> _Listed entries_:
+++
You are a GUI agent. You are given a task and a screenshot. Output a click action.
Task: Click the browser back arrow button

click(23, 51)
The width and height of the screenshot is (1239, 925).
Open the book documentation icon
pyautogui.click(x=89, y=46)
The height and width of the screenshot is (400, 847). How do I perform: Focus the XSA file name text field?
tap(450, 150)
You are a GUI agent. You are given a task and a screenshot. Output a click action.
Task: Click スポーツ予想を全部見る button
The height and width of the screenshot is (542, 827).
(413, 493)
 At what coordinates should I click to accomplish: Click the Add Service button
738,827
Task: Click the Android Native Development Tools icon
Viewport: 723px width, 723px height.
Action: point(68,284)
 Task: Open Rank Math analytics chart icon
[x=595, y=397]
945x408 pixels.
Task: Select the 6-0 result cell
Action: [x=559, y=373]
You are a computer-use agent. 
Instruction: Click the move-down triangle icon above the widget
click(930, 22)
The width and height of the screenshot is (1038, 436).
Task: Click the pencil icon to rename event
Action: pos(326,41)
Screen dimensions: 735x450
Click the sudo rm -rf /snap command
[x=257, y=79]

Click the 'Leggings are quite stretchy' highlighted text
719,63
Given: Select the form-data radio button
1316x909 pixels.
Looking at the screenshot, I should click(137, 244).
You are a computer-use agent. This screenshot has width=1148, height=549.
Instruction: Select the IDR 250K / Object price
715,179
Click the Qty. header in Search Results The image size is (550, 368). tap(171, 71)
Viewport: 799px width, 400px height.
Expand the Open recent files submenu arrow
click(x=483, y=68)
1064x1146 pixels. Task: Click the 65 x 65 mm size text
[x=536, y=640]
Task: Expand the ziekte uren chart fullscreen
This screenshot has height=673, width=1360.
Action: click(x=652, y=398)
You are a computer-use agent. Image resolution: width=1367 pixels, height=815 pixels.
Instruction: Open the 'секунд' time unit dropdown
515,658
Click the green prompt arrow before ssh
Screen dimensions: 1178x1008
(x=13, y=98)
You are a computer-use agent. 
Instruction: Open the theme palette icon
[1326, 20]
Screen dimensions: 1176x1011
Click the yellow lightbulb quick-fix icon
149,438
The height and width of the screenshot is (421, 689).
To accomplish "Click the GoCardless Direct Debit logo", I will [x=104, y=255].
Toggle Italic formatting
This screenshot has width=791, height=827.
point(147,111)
+++
> _Requirement_:
No line may be left out; the records are to be transcribed in full.

> _Solution for this problem_:
You are a GUI agent. You are given a task and a screenshot. Output a click action.
Task: Click the browser back arrow button

click(23, 51)
The width and height of the screenshot is (1239, 925).
Open the book documentation icon
pyautogui.click(x=89, y=46)
The height and width of the screenshot is (400, 847). How do I perform: Focus the XSA file name text field?
tap(450, 150)
You are a GUI agent. You are given a task and a screenshot. Output a click action.
Task: Click スポーツ予想を全部見る button
The height and width of the screenshot is (542, 827).
(413, 493)
 At what coordinates should I click to accomplish: Click the Add Service button
738,827
Task: Click the Android Native Development Tools icon
Viewport: 723px width, 723px height.
Action: point(68,284)
 Task: Open Rank Math analytics chart icon
[x=595, y=397]
945x408 pixels.
Task: Select the 6-0 result cell
Action: [x=559, y=373]
You are a computer-use agent. 
Instruction: Click the move-down triangle icon above the widget
click(930, 22)
The width and height of the screenshot is (1038, 436).
Task: Click the pencil icon to rename event
Action: pos(326,41)
Screen dimensions: 735x450
Click the sudo rm -rf /snap command
[x=257, y=79]

Click the 'Leggings are quite stretchy' highlighted text
719,63
Given: Select the form-data radio button
1316x909 pixels.
Looking at the screenshot, I should click(137, 244).
You are a computer-use agent. This screenshot has width=1148, height=549.
Instruction: Select the IDR 250K / Object price
715,179
Click the Qty. header in Search Results The image size is (550, 368). tap(171, 71)
Viewport: 799px width, 400px height.
Expand the Open recent files submenu arrow
click(x=483, y=68)
1064x1146 pixels. Task: Click the 65 x 65 mm size text
[x=536, y=640]
Task: Expand the ziekte uren chart fullscreen
This screenshot has height=673, width=1360.
Action: click(x=652, y=398)
You are a computer-use agent. Image resolution: width=1367 pixels, height=815 pixels.
Instruction: Open the 'секунд' time unit dropdown
515,658
Click the green prompt arrow before ssh
Screen dimensions: 1178x1008
(x=13, y=98)
You are a computer-use agent. 
Instruction: Open the theme palette icon
[1326, 20]
Screen dimensions: 1176x1011
Click the yellow lightbulb quick-fix icon
149,438
The height and width of the screenshot is (421, 689).
To accomplish "Click the GoCardless Direct Debit logo", I will [x=104, y=255].
Toggle Italic formatting
This screenshot has width=791, height=827.
point(147,111)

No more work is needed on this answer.